Top of Excerpted records
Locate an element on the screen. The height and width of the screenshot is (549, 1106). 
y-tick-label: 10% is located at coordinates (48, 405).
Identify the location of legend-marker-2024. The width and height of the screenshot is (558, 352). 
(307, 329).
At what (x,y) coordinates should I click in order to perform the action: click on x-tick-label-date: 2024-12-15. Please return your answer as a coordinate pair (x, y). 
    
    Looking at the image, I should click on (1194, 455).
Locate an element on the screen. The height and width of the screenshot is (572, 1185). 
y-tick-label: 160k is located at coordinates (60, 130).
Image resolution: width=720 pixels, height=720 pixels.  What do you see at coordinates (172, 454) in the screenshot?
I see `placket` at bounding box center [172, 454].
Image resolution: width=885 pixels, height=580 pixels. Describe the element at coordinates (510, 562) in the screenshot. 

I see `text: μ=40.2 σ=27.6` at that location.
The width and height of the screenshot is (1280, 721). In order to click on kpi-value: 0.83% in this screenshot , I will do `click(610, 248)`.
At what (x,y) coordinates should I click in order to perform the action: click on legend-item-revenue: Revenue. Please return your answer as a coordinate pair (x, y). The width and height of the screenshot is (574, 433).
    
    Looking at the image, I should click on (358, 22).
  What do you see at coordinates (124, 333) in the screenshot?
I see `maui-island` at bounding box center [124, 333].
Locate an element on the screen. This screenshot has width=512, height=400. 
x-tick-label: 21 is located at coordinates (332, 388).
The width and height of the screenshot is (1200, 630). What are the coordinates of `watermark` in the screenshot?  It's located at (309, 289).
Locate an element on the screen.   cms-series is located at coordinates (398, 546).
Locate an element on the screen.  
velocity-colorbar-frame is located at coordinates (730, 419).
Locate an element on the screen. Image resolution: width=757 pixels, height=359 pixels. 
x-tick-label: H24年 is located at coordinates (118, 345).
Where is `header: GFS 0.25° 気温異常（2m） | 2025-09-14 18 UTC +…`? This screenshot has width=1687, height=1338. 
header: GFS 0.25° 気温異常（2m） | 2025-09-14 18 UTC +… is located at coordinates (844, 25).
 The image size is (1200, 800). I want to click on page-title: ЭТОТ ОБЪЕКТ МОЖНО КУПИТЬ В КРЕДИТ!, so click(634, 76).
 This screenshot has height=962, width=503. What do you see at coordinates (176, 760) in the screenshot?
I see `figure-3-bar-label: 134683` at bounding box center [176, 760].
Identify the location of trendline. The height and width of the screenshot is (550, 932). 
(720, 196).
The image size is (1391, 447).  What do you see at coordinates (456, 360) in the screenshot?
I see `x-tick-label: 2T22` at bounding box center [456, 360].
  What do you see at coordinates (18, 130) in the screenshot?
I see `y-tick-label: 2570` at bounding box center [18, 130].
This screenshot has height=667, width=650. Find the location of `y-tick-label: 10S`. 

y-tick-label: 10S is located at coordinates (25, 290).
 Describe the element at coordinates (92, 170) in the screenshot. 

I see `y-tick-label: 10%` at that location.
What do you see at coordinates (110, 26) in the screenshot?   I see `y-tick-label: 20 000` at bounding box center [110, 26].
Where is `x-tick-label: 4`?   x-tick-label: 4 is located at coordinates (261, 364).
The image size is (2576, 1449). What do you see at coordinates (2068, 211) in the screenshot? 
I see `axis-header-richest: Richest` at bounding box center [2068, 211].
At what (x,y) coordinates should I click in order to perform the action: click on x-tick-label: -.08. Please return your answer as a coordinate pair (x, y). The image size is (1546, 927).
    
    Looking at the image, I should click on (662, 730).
Bottom of Excerpted records
Task instructions:
Recast the entries, starting at the first entry and ending at the line containing "(307, 329).", as a JSON list of strings with one string per line and blank lines omitted.

Response to this exercise:
[
  "Locate an element on the screen. The height and width of the screenshot is (549, 1106). ",
  "y-tick-label: 10% is located at coordinates (48, 405).",
  "Identify the location of legend-marker-2024. The width and height of the screenshot is (558, 352). ",
  "(307, 329)."
]